> Objective: Reproduce all of the material below word for word, leaving out the pictures.

[Start]

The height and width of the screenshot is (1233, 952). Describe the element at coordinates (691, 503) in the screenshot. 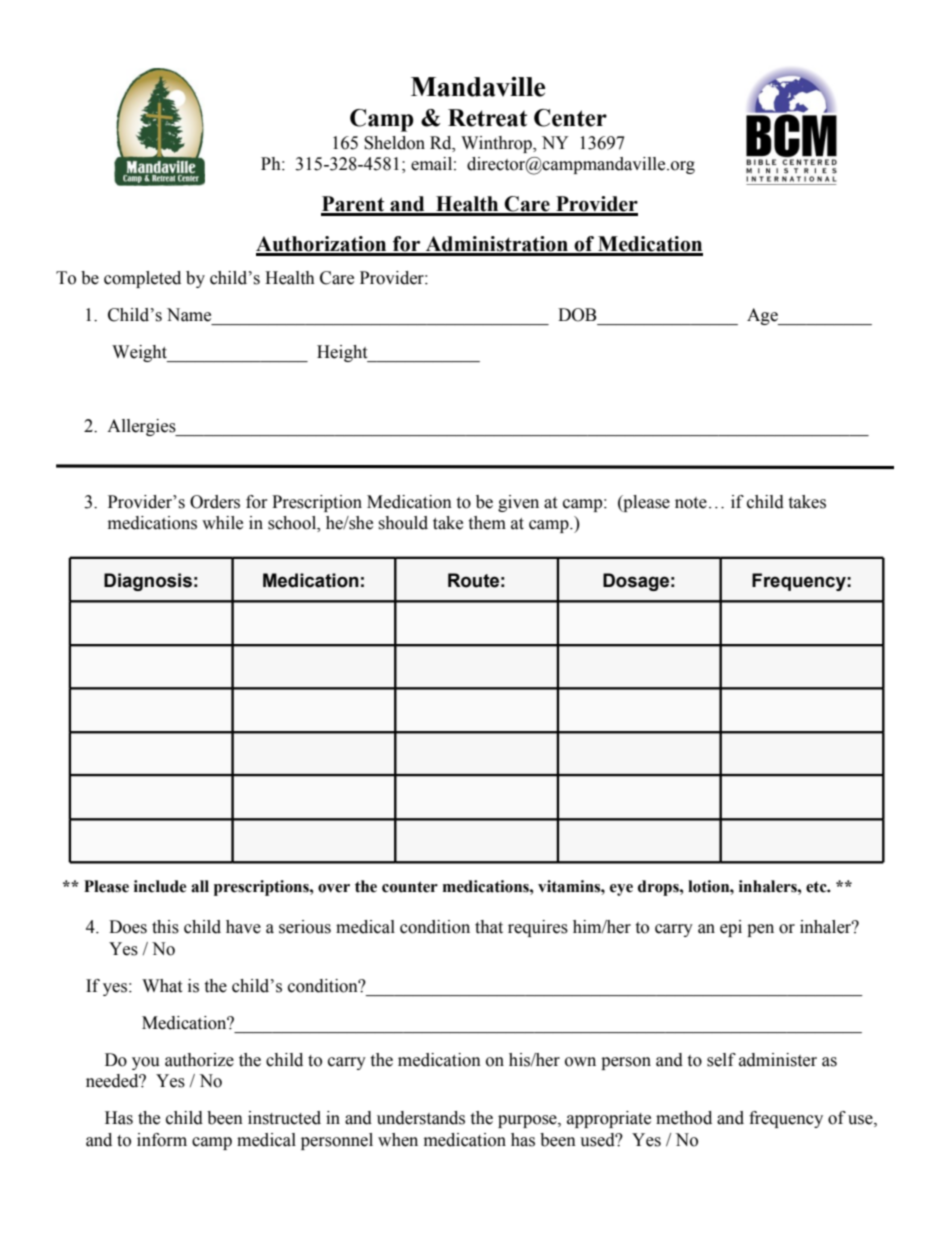

I see `note` at that location.
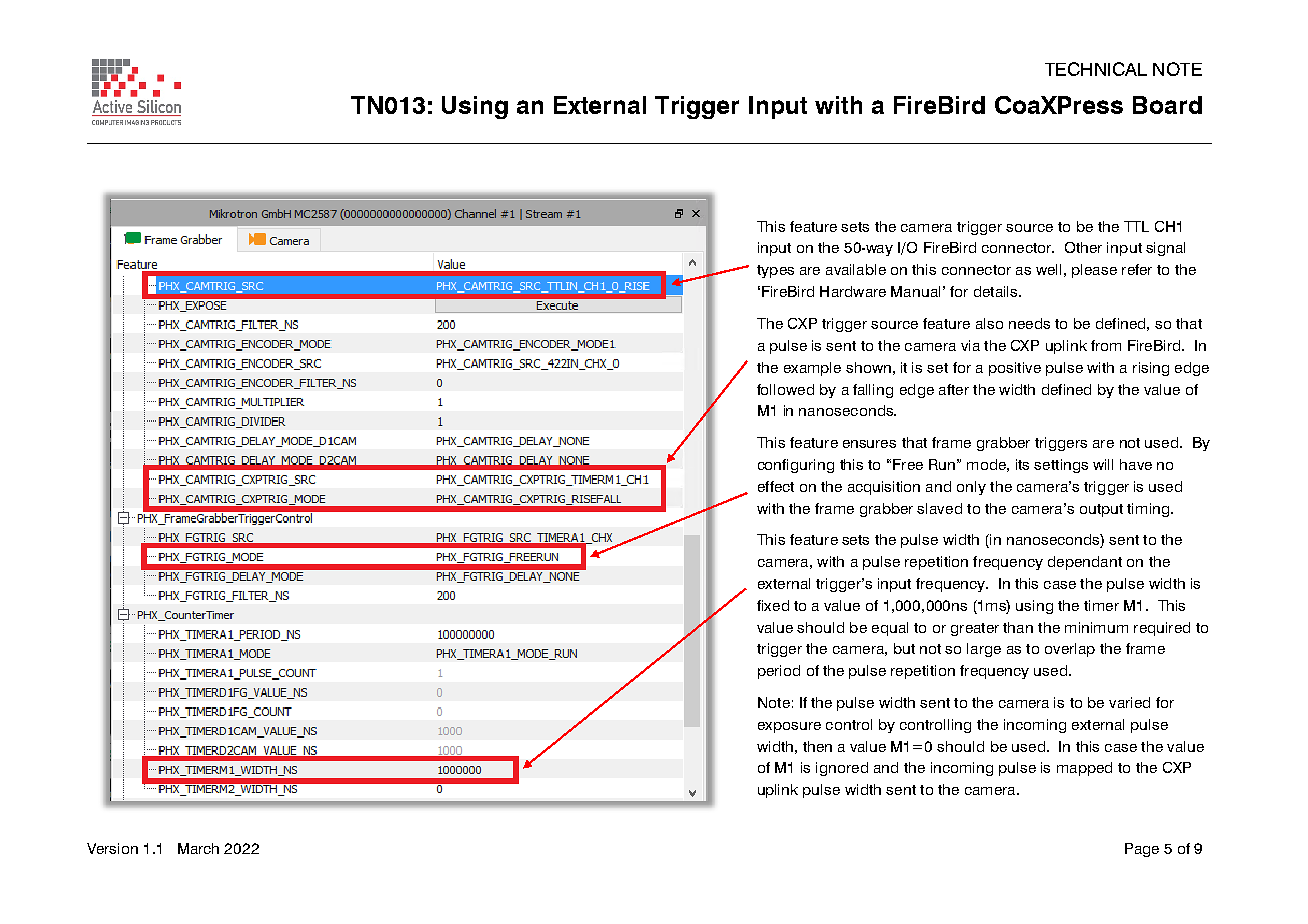  What do you see at coordinates (198, 848) in the page?
I see `March` at bounding box center [198, 848].
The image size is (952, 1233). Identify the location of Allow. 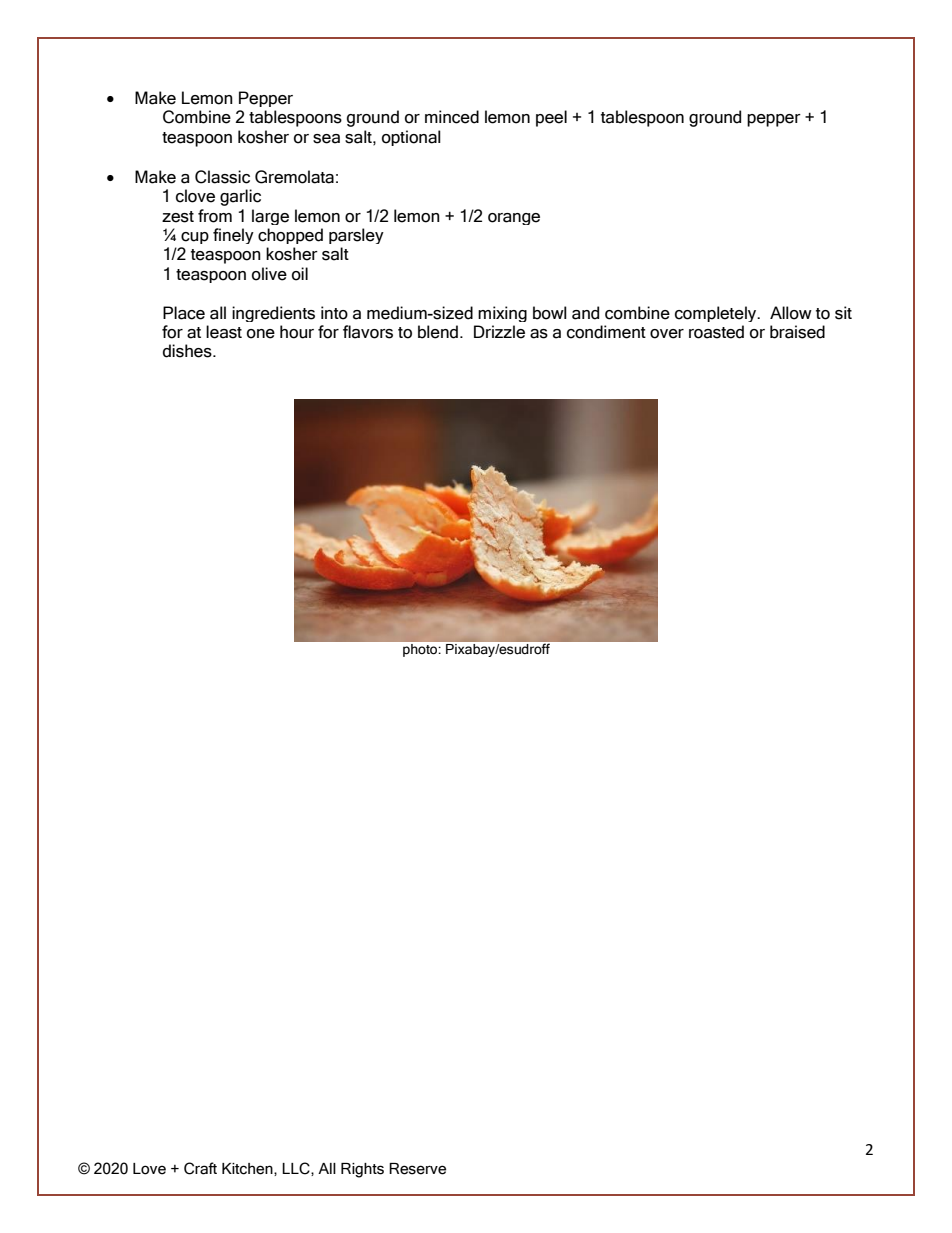
(791, 313).
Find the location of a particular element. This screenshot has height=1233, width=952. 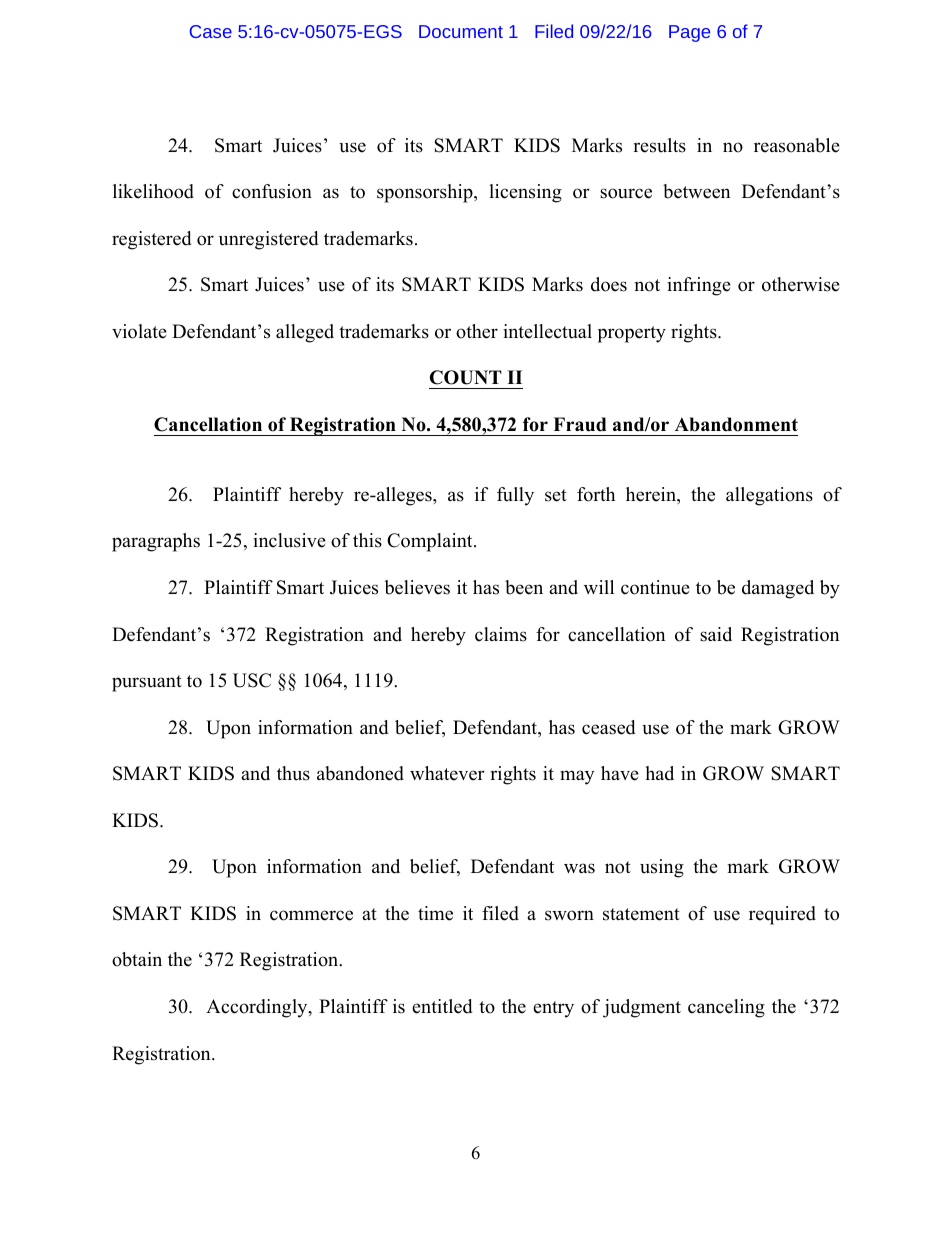

sponsorship is located at coordinates (426, 193).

[End]

> Right answer:
The height and width of the screenshot is (1233, 952). Describe the element at coordinates (691, 503) in the screenshot. 

I see `note` at that location.
  What do you see at coordinates (198, 848) in the page?
I see `March` at bounding box center [198, 848].
The image size is (952, 1233). Identify the location of Allow. 
(791, 313).
Find the location of a particular element. This screenshot has height=1233, width=952. 

sponsorship is located at coordinates (426, 193).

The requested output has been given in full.